My name is Tom de Ruiter, I’ve been working on iOS apps since I was 11 and I joined bunq as an iOS Developer about a year ago as one of the youngest employees at age 17. Apart from my age, what made me different is I’m completely self-taught, I do not have any Computer Science degree and started programming on my own.
When I finished high school, I started working as a freelance iOS Developer for various clients. I gained some experience about how a business would develop and structure a mobile application and because of that, I had some ideas about how bunq would develop its iOS App. But when I joined bunq and saw the codebase for the iOS application for the first time, a few big differences jumped out at me.
Depending less on dependencies
Before, when I started working on a client’s iOS App, I got handed over a big pile of files with a huge list of dependencies. Dependencies are basically small blocks of software that you do not develop yourself and are made available by someone else. Your development essentially depends on it.
Though this might save you time, it actually kills your versatility when developing new features. As soon as a Product Owner or Designer asks you to change something outside of the capability of that dependency, you’ll most likely have to redo it yourself. That’s why we try to keep our dependencies to a bare minimum. By literally writing every line we ship, we have one single source of truth (being ourselves) in case we hit bugs or other surprises in our code.
This also saves us precious development time by not having to read documentation and following a different programmer’s ideas while developing new features.

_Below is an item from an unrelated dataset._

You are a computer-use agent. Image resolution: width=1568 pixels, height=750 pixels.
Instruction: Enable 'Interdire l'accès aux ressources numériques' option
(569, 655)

This was quite new for me. Most of my experience and those of developer friends I knew were using a lot of these dependencies. We thought this would improve our development time. When looking at the pros and cons now, I can say that developing everything yourself has certainly the most pros.
Merge requests and working as a team
In an environment where you’d mostly work alone, you barely ever have to deal with code review. You basically create something and immediately test and/or ship it without thinking twice about how you’ve implemented it.
To be honest, I didn’t fully know what code review entailed when I started here, but I was quickly confronted with it when I submitted my first Merge Request. This is a summary of the code changes you will make. Someone else in your team can take a look at these changes and decide whether to accept and merge the request or to reject it and leave extra comments on it about the way you’ve made these changes.
This can make sure that even before a structural flaw or bug will arrive in the app, it can be filtered out by someone else. My first Merge Requests had lots of comments in them, though this quickly reduced while I was getting more comfortable with the codebase.
Working together as a team was quite new for me, but code review certainly has made my code a higher quality and forces me to think thoroughly about a certain change I’ve made.
Adapting to a new environment
About a year ago, this was all new to me. It took a couple of months to really adapt to the new way of thinking and working, but now, I can say that it definitely improved my iOS development skills and they make a lot of sense.
Especially as a self-taught developer, when you have no real way of working except the one you developed yourself, it might feel annoying to have the change the way you work.
When you understand and see the reasons why certain things are better to do than other things, it’s a lot easier to accept the new way of working and adapt to it.